The Great Plains got a taste of future climate change with the historic weather of 2011 — extraordinary snow and rain across the north mirrored by intense drought across the south, according to a review of the latest climate science published Friday.
The report, required every four years by federal law, was posted in draft form online so the public can comment on it before it is formally presented to Congress and the president late this year. In addition to a national overview, the report analyzes expected regional changes.
In the Great Plains, the regional changes are projected to include wetter weather across the northern Plains and drier years across the southern Plains.
In 2011, Texas and Oklahoma baked under their hottest summer on record — many communities sweated through more than 100 days with temperatures exceeding 100 degrees.
In the north, historic flooding occurred along the Missouri River as Montana and Wyoming endured their wettest spring on record; Nebraska and the Dakotas followed not too far behind.
The combined runoff overwhelmed six large upstream dams, leading to widespread flooding that destroyed some communities and threatened Council Bluffs.
Between the drought to the south and the flooding to the north, more than $12 billion in damage occurred, according to the report.

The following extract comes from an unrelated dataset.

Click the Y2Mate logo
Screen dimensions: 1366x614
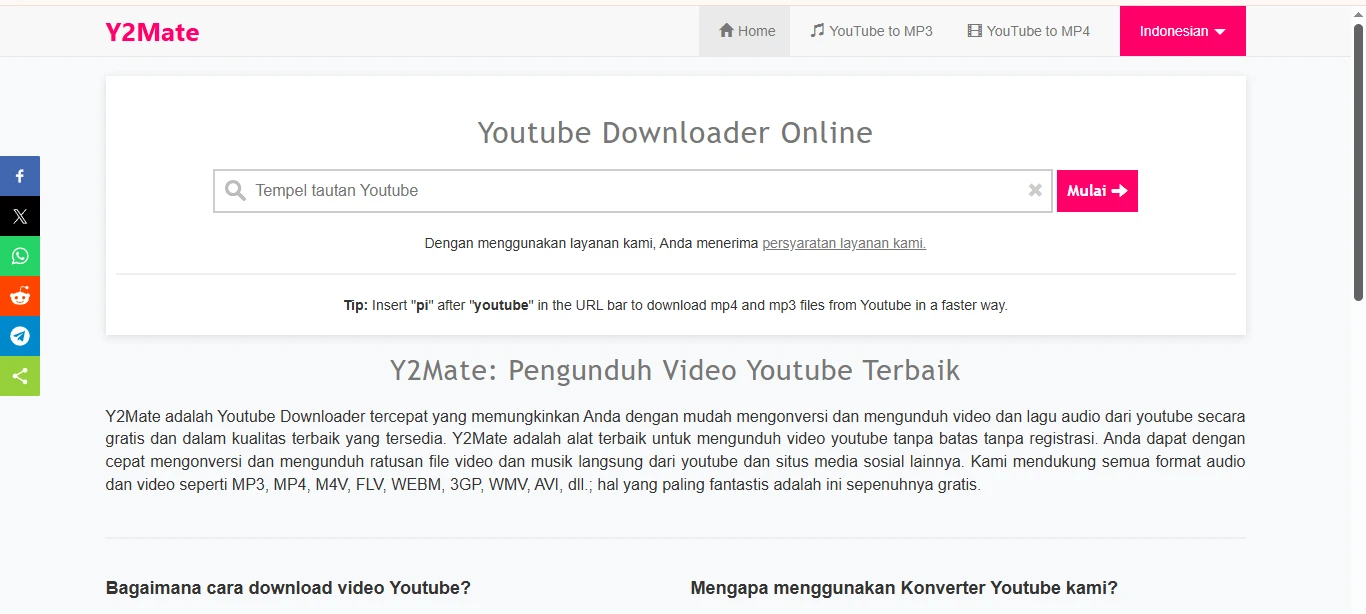coord(152,32)
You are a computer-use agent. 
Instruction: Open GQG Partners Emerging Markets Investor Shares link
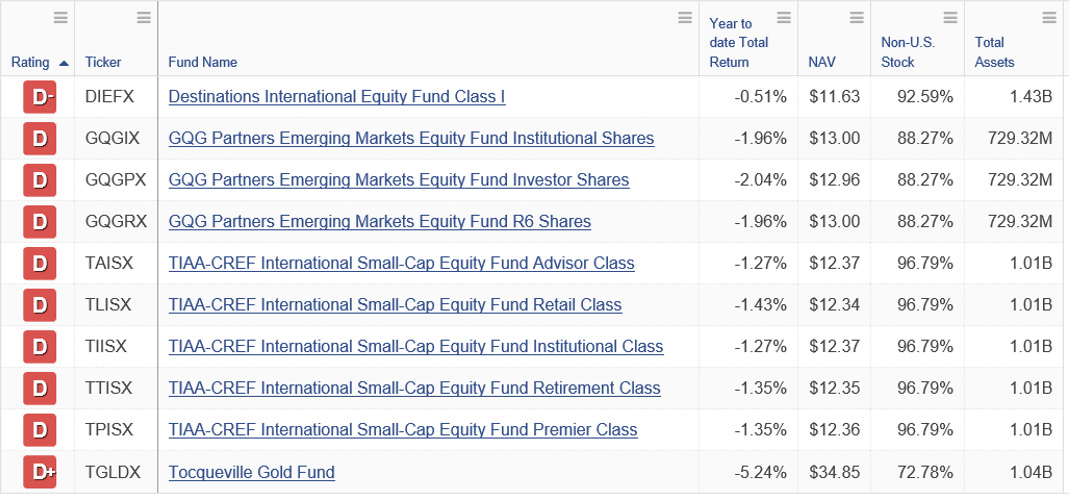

Other consequences of a warming climate in the Nebraska-Iowa corridor include increased demand for water and energy, changes in crop cycles, longer growing seasons, more frequent and intense heat waves, changing composition of forests and the increasing vulnerability of communities to extreme weather.
It is possible, the report notes, that the changes in the decades ahead in the Midlands will be unlike anything seen in the past century.
Midlanders will have an opportunity to directly voice their thoughts about the report. Eight town hall meetings have been scheduled nationally, and one will be in Lincoln.
Registration is required to attend the Lincoln session, which has been scheduled for Feb. 4 at the University of Nebraska-Lincoln.
More than 240 experts contributed to the 30-chapter report.
The study discusses natural variability in climate and attempts, when possible, to quantify the extent that human activity is responsible. For example, research concludes that the 2011 heat wave across the southern Plains was made twice as likely to occur by human influences on climate.